### WHAT THIS TASK INVOLVES
Copy out the records word for word, everything from the line containing "Viewport: 1456px width, 827px" down to the end of the records.

[Element and text location data]
* * * * *

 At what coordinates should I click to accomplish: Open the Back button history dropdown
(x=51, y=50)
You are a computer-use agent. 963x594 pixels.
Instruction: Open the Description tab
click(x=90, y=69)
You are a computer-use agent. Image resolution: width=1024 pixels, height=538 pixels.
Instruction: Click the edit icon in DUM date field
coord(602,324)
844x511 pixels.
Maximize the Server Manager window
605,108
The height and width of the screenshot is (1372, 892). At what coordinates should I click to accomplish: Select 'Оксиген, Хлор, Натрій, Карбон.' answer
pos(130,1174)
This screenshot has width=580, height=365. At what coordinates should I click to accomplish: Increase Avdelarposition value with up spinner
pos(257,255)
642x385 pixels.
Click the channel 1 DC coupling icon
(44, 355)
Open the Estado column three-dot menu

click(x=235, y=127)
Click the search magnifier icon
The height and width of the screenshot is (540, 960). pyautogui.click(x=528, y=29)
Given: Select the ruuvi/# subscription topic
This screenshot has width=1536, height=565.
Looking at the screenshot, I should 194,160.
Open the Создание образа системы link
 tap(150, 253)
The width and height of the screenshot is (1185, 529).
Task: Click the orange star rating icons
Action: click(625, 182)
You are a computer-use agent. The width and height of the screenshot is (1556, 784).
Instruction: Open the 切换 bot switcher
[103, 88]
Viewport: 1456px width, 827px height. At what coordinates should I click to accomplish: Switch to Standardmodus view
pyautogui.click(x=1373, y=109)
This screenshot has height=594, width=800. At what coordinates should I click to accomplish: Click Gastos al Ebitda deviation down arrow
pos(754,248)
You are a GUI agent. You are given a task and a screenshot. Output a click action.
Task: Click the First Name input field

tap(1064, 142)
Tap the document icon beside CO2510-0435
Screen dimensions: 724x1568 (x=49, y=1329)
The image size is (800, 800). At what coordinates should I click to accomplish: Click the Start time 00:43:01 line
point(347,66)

* * * * *

### REPLY TO THE TASK
Viewport: 1456px width, 827px height. At what coordinates should I click to accomplish: Switch to Standardmodus view
pyautogui.click(x=1373, y=109)
This screenshot has height=594, width=800. At what coordinates should I click to accomplish: Click Gastos al Ebitda deviation down arrow
pos(754,248)
You are a GUI agent. You are given a task and a screenshot. Output a click action.
Task: Click the First Name input field

tap(1064, 142)
Tap the document icon beside CO2510-0435
Screen dimensions: 724x1568 (x=49, y=1329)
The image size is (800, 800). At what coordinates should I click to accomplish: Click the Start time 00:43:01 line
point(347,66)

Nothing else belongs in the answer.